The Mantissa in Ancient Reckoning of Time:
A Case Study of .890411
Charles William Johnson
Recently, Vigor Berg has sent
me some of his computations of the Venus synodic cycle, whereby
he proposes the figure 583.890411. Professor Berg
asked me if I thought that his figure was exact and reflective
of the Venus synodic cycle. My first impression was to express
the idea that the synodic cycle is simply an average of the
apparent cycle of Venus as viewed from Earth. The synodic
cycle in fact varies by full day-counts. In ancient times
it would appear that computations of the Venus cycle may be
been based on variations from 580 to 585 days, if not even
below or above that. For example, the Maya may have employed
the 576 day-count ---along with remainder math---, in order
to reach the 584c and 585c counts.
In my mind, the significant point
is that the Maya may have known the sidereal count of Venus,
not only its apparent synodic cycle. This point has been
discussed treated in various essays published in the Earth/matriX
series a few years ago. The synodic cycle, in fact, does
not actually exist as such in terms of planetary motions.
Let me explain. The sidereal cycle involves the motion of
the Sun and the orbiting planet of Venus. The synodic cycle
involves the moving planet of Venus in relation to an observer
on the planet Earth. The sidereal cycle reflects an orbital
time of 224.7 Earth days; possibly rounded off to 225c
day by the Mesoamerican scientists. The point-to-point precision
of the Sun:Venus relationship makes sense and can be measured
effectively. The floating relationship of Earth Observer
: Venus can only be expressed as an average figure; the average
number in fact does not exist in terms of spacetime/motion.

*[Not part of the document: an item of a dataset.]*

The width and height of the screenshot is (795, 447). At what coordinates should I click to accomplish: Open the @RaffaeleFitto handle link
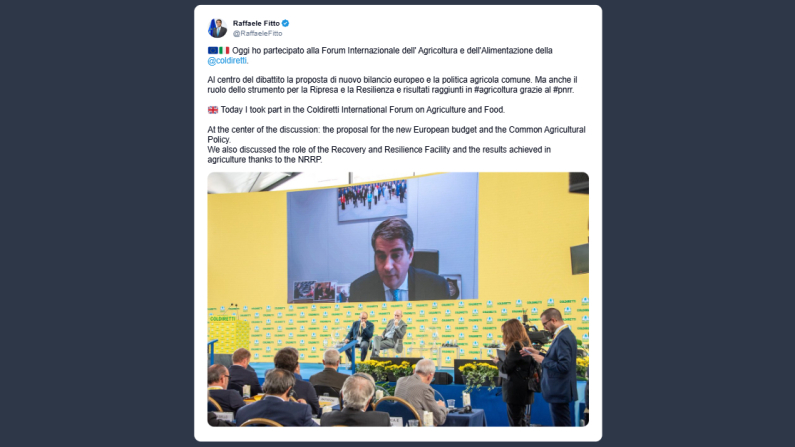tap(258, 33)
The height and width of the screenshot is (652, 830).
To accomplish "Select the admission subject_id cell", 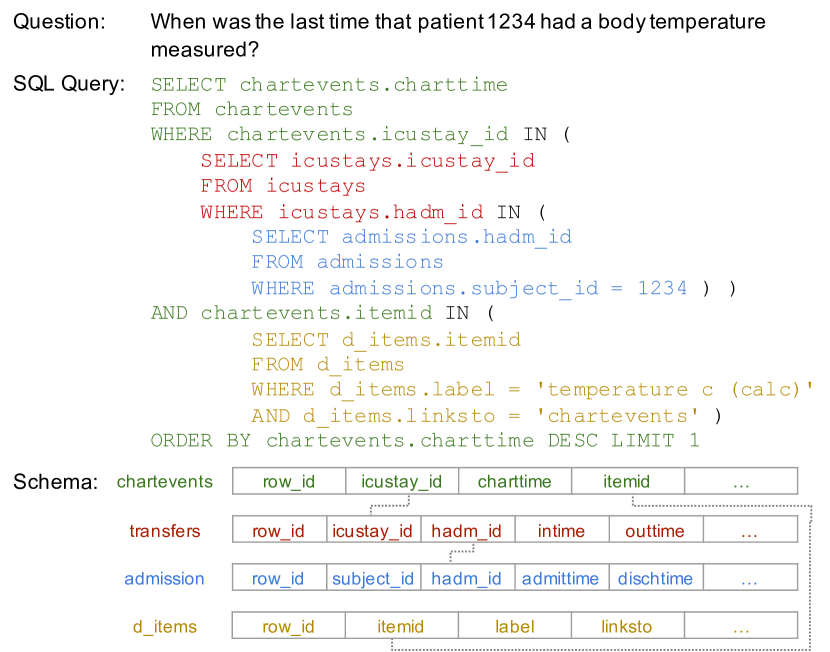I will [x=373, y=577].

Yet, as a perception of a relationship,
one can speak about this average time cycle and measure it
precisely as an average of an accumulated number of apparent
observations. Hence, the idea that the 583.890411 is more
precise as a perceived average, possibly employed by the Maya,
is valid in this sense. The generally cited average for the
synodic period of Venus is that of 583.92 Earth days. Again,
this number succumbs to the same observations stated above;
it is simply an average and hence non-existent as such. In
other words, at no time, other than out of happenstance possibly,
does the planet Venus actually orbit from the perspective
of the Earth a time cycle of 583.92 days (or even that
of 583.890411 days). The analogy is that of a runner, who
runs one mile in 4.01, 4.02, 4.05, 4.06 and 4.07 minutes.
His average time was 4.042 minutes. On none of those five
occasions did the runner run the mile in 4.042 minutes; this
was the average. The same occurs with the concept of a synodic
planetary time cycle.
So, even though, we may state
that the synodic period of Venus, of 583.92 or 583.890411
does not actually exist, the fact remains that possibly the
Maya may have employed these numbers in their computations
for the average period. Professor Berg has determined in
his studies that the Maya employed the 583.890411 figure.

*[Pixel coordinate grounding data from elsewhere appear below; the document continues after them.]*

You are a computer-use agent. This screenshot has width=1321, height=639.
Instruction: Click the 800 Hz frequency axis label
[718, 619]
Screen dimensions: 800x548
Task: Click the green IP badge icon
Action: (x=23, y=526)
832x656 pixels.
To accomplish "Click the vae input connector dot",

In his writing he is attempting to prove this computation
in his own way, some of his work has been posted in the “Forum”
of Earth/matriX, which we invite you to read.

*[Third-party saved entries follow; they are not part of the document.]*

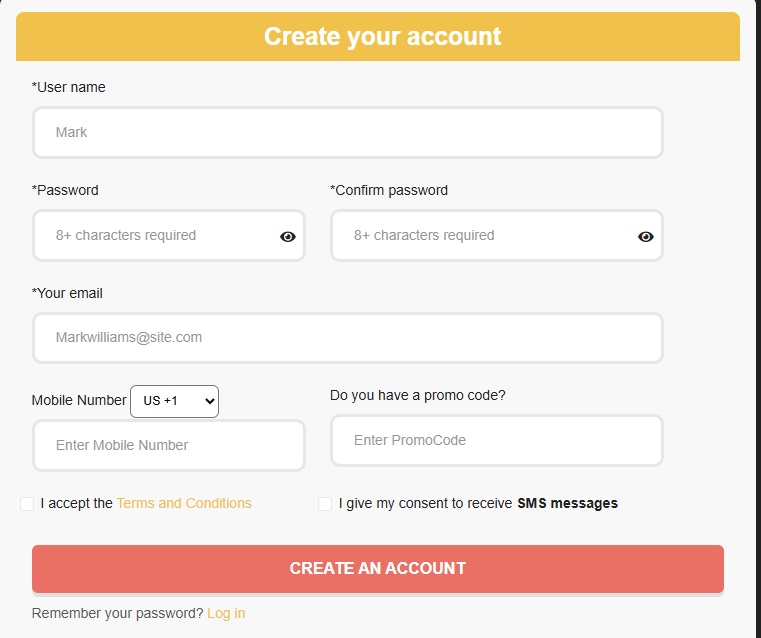Image resolution: width=761 pixels, height=638 pixels.
Task: Click the "Mobile Number" label text
Action: [x=79, y=400]
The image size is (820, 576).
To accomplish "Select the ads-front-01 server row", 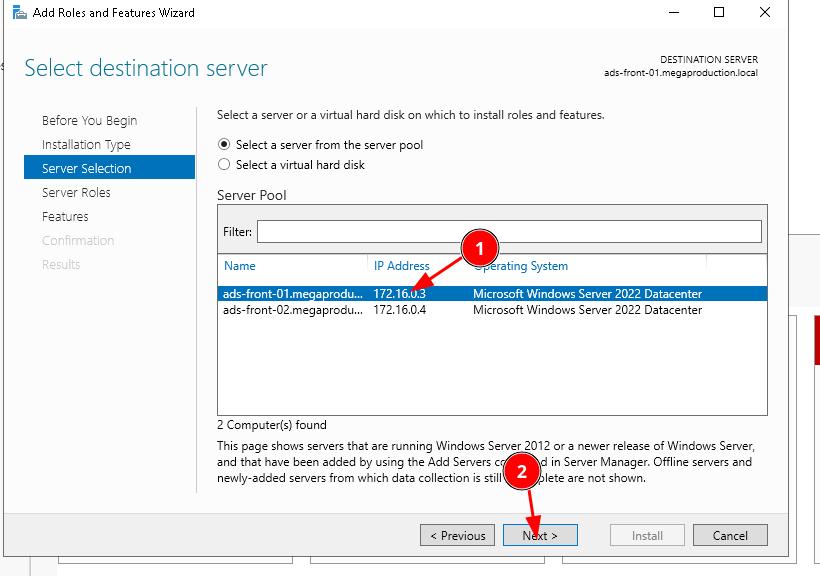I will [x=292, y=294].
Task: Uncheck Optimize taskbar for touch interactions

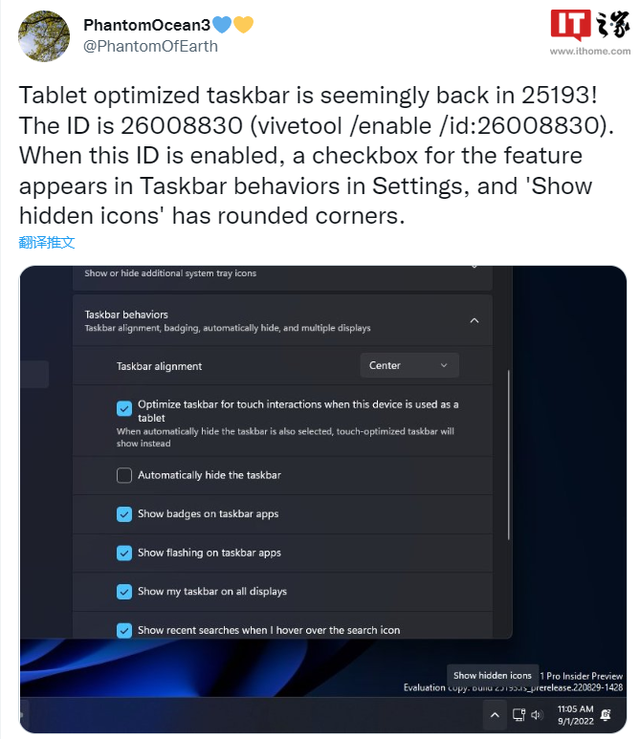Action: 124,408
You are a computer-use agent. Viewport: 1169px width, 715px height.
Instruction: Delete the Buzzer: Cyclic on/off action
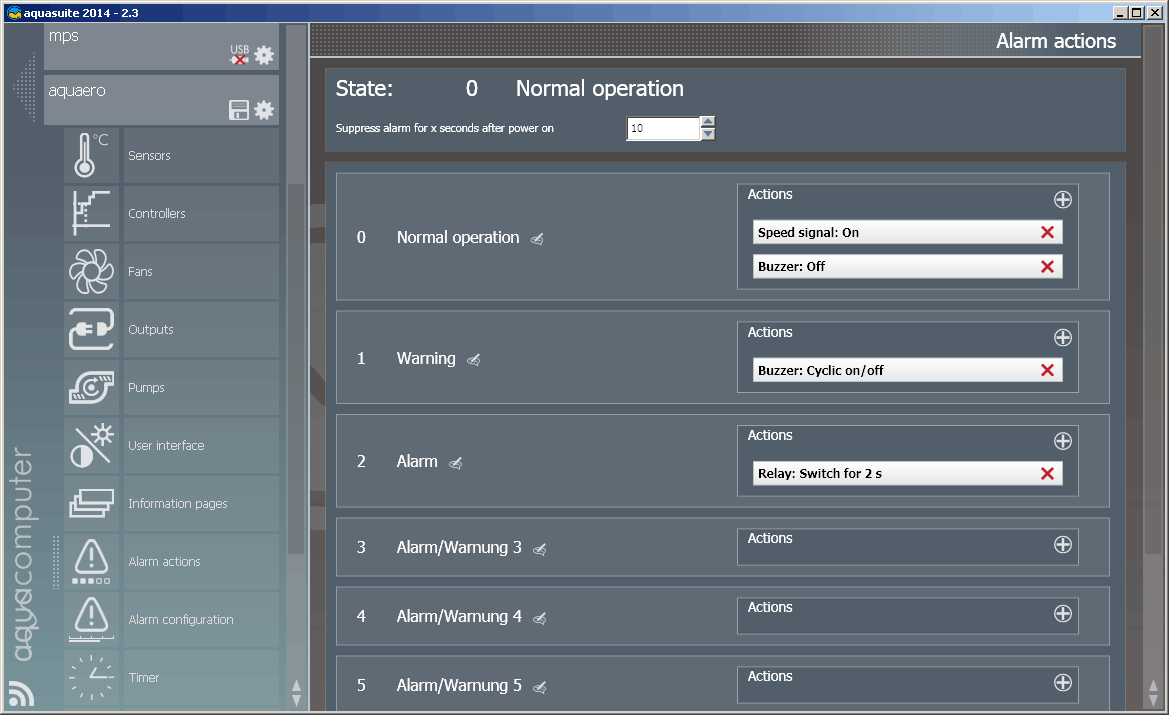pos(1047,370)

A possible confirmation of the
583.890411 number may come from other computations. Professor
Berg has asked me to review the number and communicate my
opinion in that regard. One way to confirm the fractional
expression of 583.890411 is to examine the mantissa of the
figure (.890411). It has been stated that the Maya avoided
the fractions and remained with whole numbers. I have always
held that such a statement means that the Maya “knew” the
fractions, the decimal places. The issue is to know whether
they simply discarded the fractions, as some scholars suggest,
or whether they remained with the whole numbers, but computed
the fractions, yet leaving them out of their results.
A review of the mantissa of some
of the ancient reckoning numbers may offer some insight into
the computational math and remainder math in this respect.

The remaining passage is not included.